Il documentario ha come protagoniste le famiglie che hanno accolto bambini e adulti in difficoltà. Nena e Paolo due figli naturali. Hanno accolto in affido due bambini che vivono con loro e sono parte della famiglia. Carlo e Morena tre figli, hanno accolto Marco quando aveva sedici anni. Franco e Stefania non hanno invece figli naturali. Gioele e Rita hanno accolto due fratelli, Simona di otto anni e Fabrizio di sei. L’affido è durato nove anni. Piero e Giusy hanno quattro figli. Hanno vissuto l’esperienza di due affidi a tempo determinato. Ma quell’amore è per sempre. Accogliere è bello e possibile.

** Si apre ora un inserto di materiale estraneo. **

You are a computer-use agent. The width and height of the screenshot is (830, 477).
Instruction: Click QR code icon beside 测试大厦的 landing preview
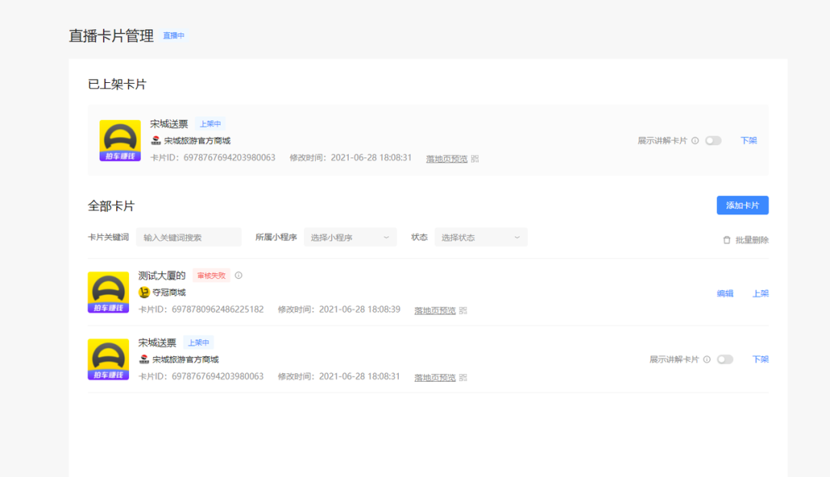(x=463, y=311)
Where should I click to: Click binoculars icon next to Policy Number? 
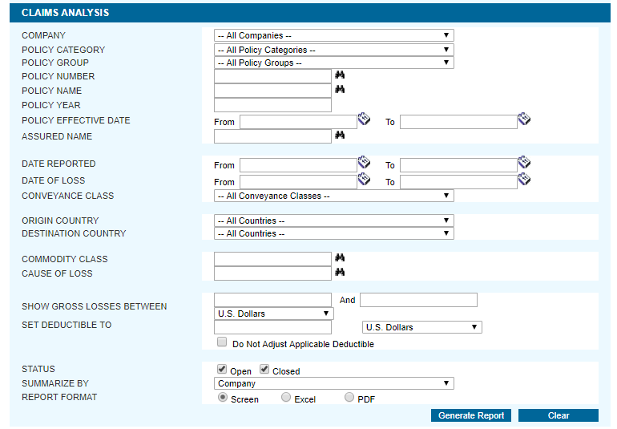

«Raccontare l’affido attraverso l’esperienza dell’associazione Famiglie per l’Accoglienza non con un filmato celebrativo-istituzionale ma semplicemente quotidiano, con le gioie, i dolori e l’amore che riesce ad abbracciare tutto, anche i nodi irrisolti, senza stupidi happy end. Perché una famiglia normale apre il cuore e la porta a estranei segnati dal male e dal dolore? È davvero possibile? “La mia casa è la tua” racconta la straordinaria normalità del bene attraverso il linguaggio sporco e senza filtro del reportage che si lega al linguaggio poetico dell’animazione: non un’inchiesta sociologica o un’indagine psicologica, ma l’insolito mix di linguaggi di un documentario verticale che arriva al profondo di queste famiglie senza violarlo, per andare a vedere perché un uomo e una donna decidono di accogliere figli di altri in difficoltà come se fossero i loro: non per tenerseli, ma per amarli (e amarsi) solo per quello che sono… e perché no?» Emmanuel Exitu
Emmanuel Exitu è nato a Bologna. Dal suo primo romanzo, “La Stella dei Re” ha tratto la sceneggiatura per il film omonimo prodotto da Edwige Fenech. Il suo primo documentario “Greater – Sconfiggere l’Aids” ha vinto il primo premio nel Babelgum Contest a Cannes nel 2008, scelto dal grande regista Spike Lee.